No. 3: Buy from local businesses
My third priority is somewhat unconventional, and one you might not hear from others. If you already have a solid emergency fund, have paid all your bills and credit card balances, and still have money left over, I suggest making an effort to buy food and other goods from local businesses.
Just like social distancing, buying from local businesses is doing your part to not only help stop the spread of the disease, but also the financial contagion. While small businesses will get help from the new stimulus package, every bit of incremental revenue helps. That means instead of stocking up on groceries from a financially strong company such as Costsco, make an effort to order delivery or takeout from your favorite local restaurant. Very likely, these businesses are open for pickup or delivery through one of many third-party delivery apps.
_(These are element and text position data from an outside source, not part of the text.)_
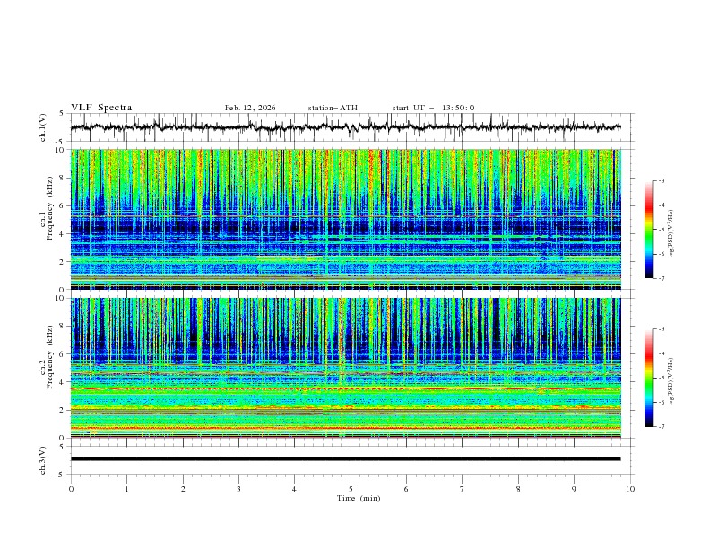Select the 0 minute tick on time axis
This screenshot has width=710, height=549.
pyautogui.click(x=71, y=489)
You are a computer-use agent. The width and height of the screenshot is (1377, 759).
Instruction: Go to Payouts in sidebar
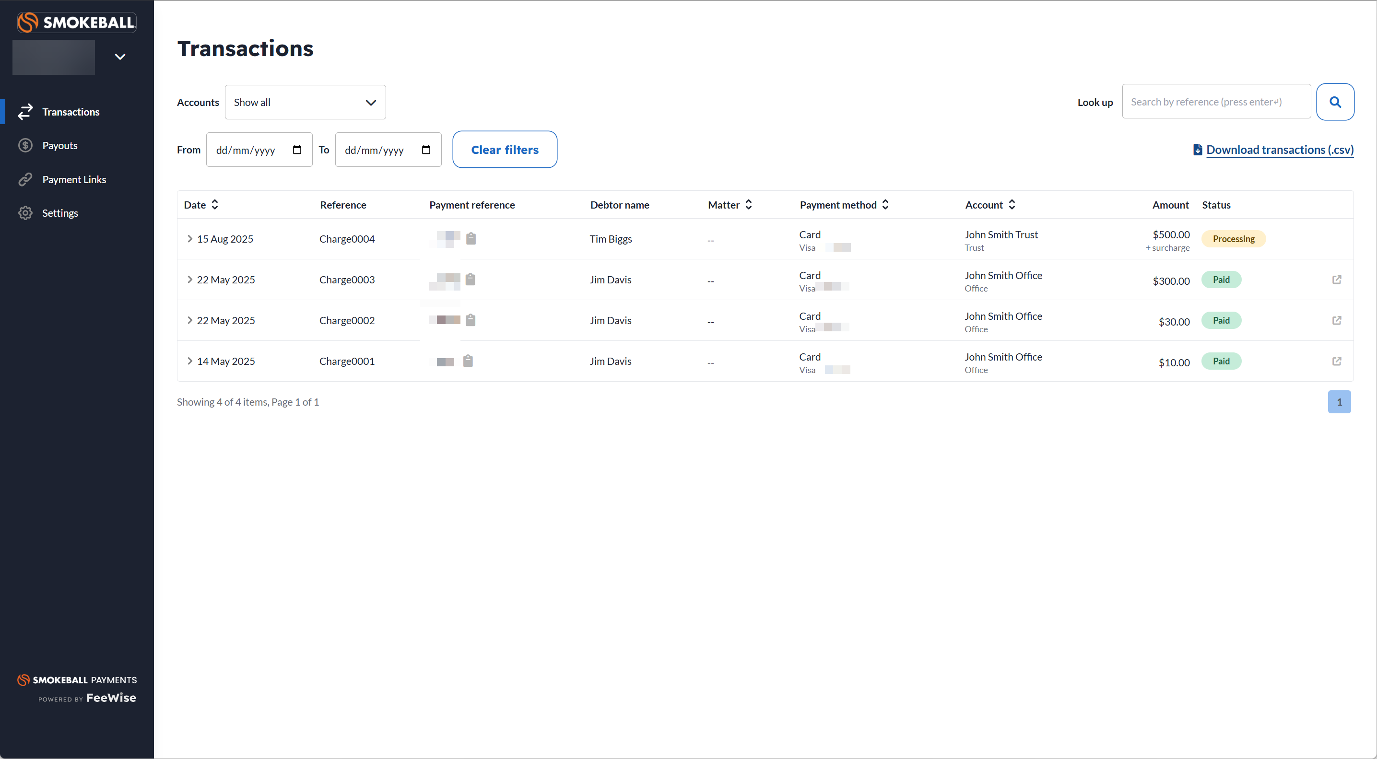pyautogui.click(x=60, y=145)
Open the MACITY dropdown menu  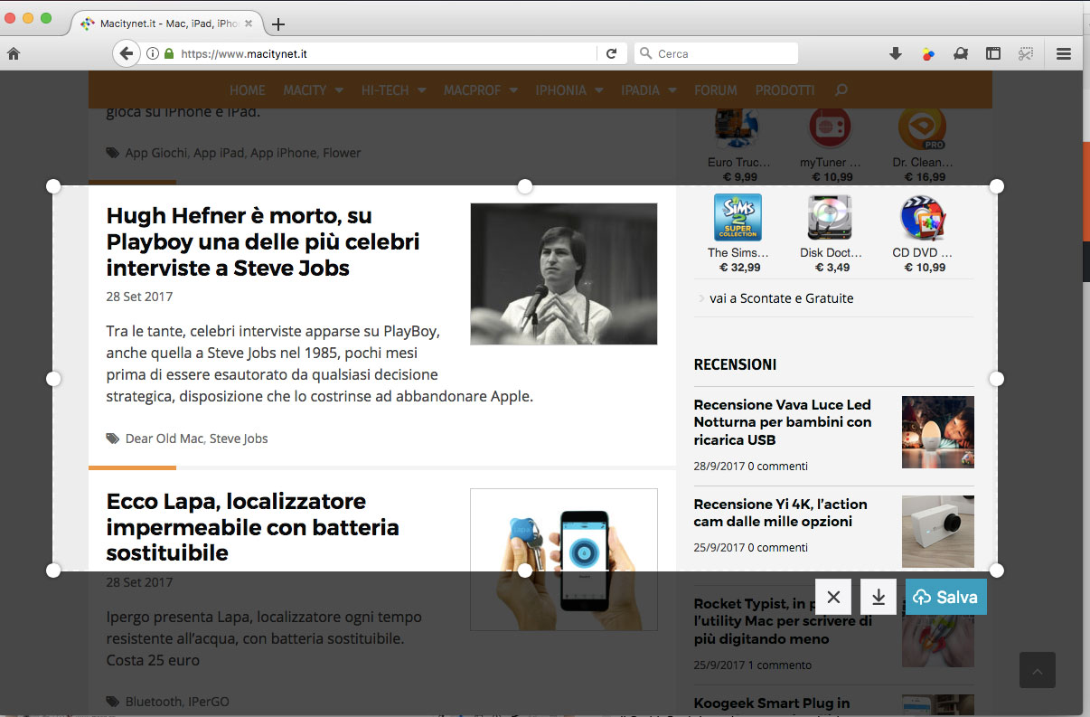click(x=306, y=90)
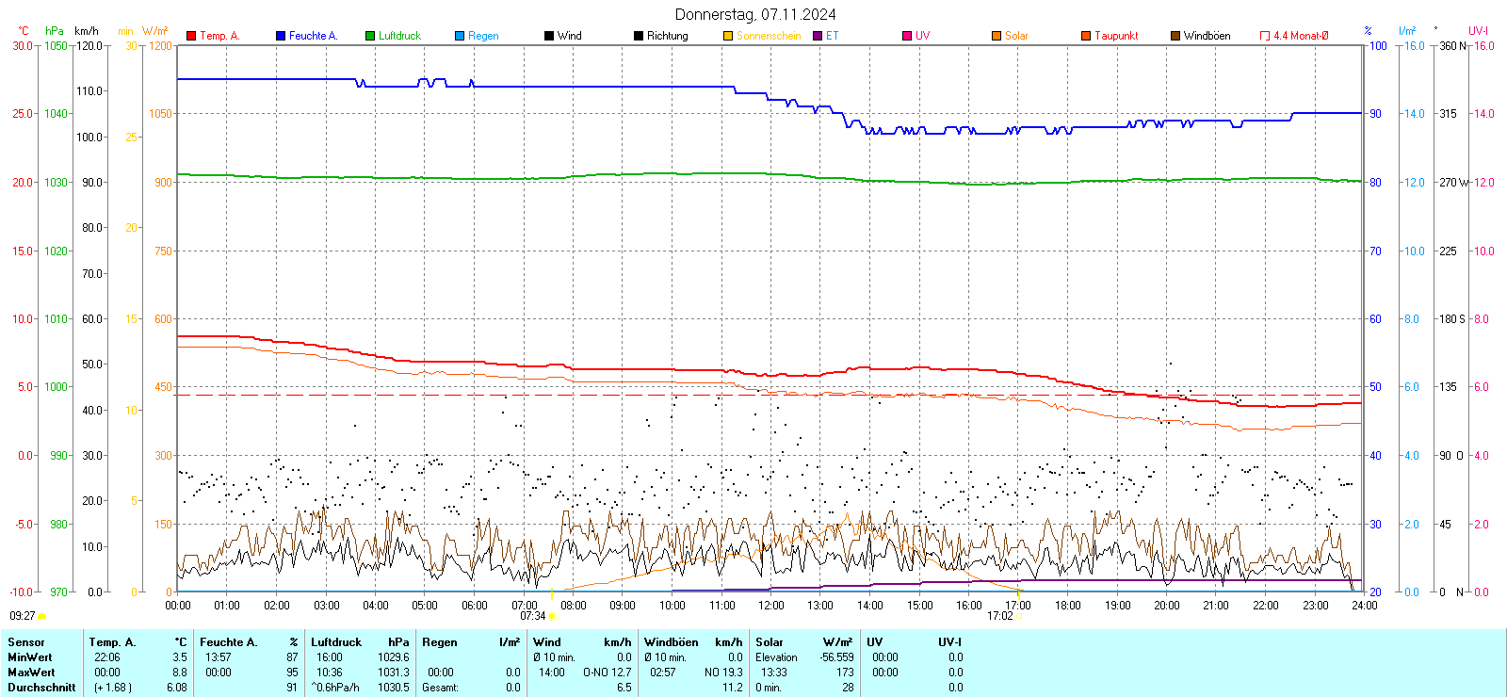Click the MaxWert row label
Screen dimensions: 1507x697
(x=31, y=673)
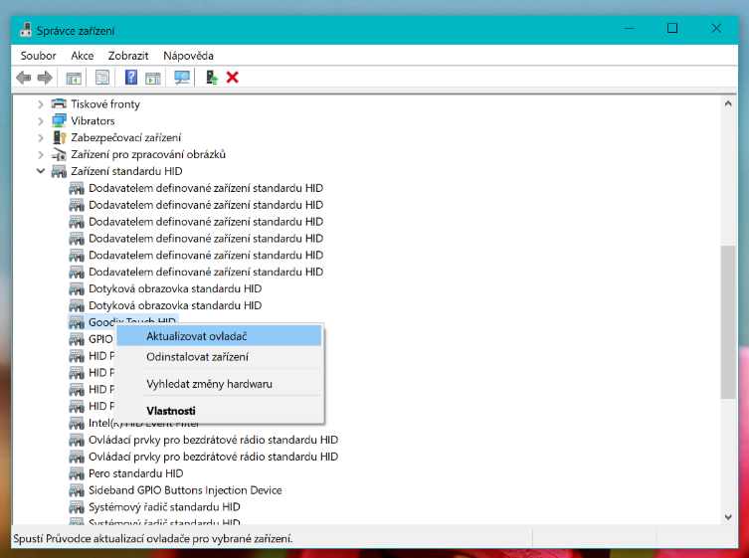Open the Akce menu

point(82,56)
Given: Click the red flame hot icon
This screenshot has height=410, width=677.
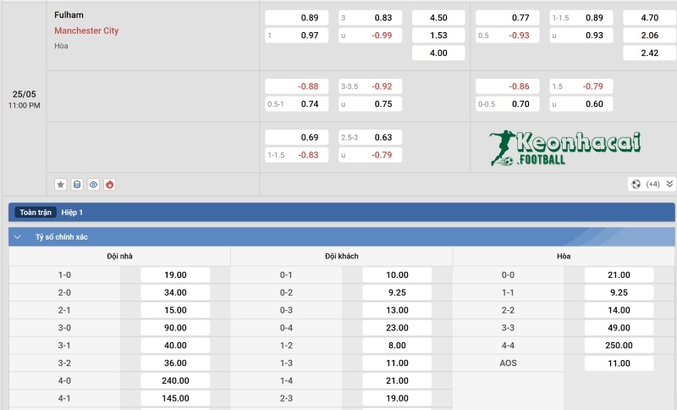Looking at the screenshot, I should (109, 184).
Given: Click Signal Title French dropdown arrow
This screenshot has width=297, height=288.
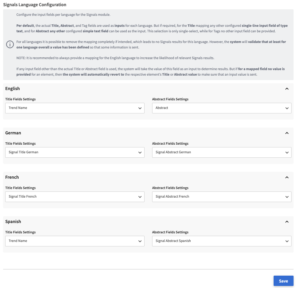Looking at the screenshot, I should (x=140, y=197).
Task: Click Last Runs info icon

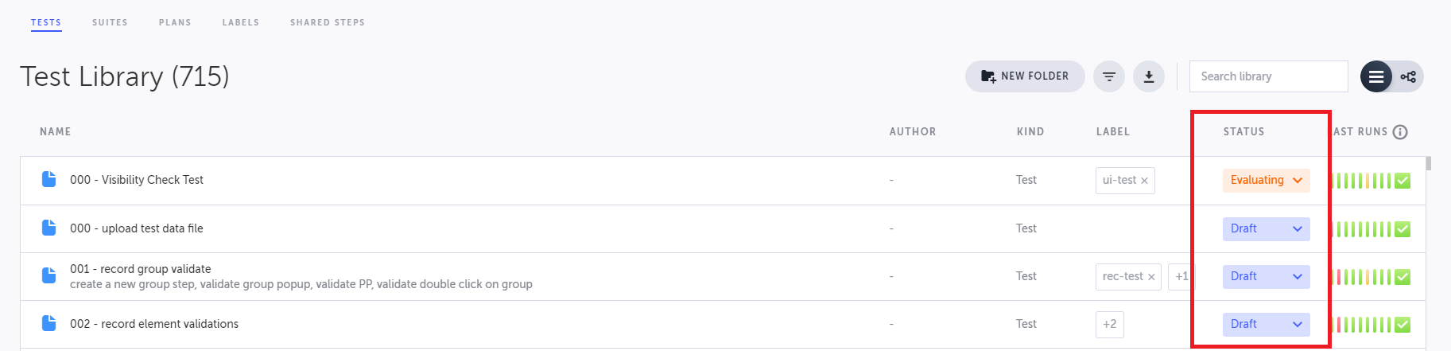Action: click(1400, 132)
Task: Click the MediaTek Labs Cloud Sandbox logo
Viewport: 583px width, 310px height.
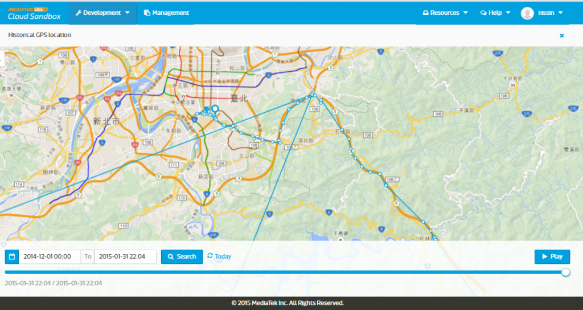Action: pyautogui.click(x=34, y=13)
Small businesses have been losing out to large corporations for the better part of two decades, and the current crisis has the potential to accelerate that troubling trend. Still, small businesses currently account for 43.5% of U.S. gross domestic product (GDP), and last year, small businesses employed about 47.3% of the private workforce.
By buying dinner from your favorite local restaurant, you’re not only helping keep that restaurant open and its employees on the payroll, you’re helping to contribute to the economic recovery from this terrible crisis. While it may be a bit more expensive than stocking up on groceries and making food at home, you’d be doing your part to help the ailing economy at this critical time.
Then, by all means, invest!
If you have a solid emergency fund, paid all of your credit cards and bills, and are buying from local businesses — and you still have money left over — then by all means, invest! After all, the recent crisis has provided a very nice entry point for investors with a long-term time horizon. There are many solid bargains out there.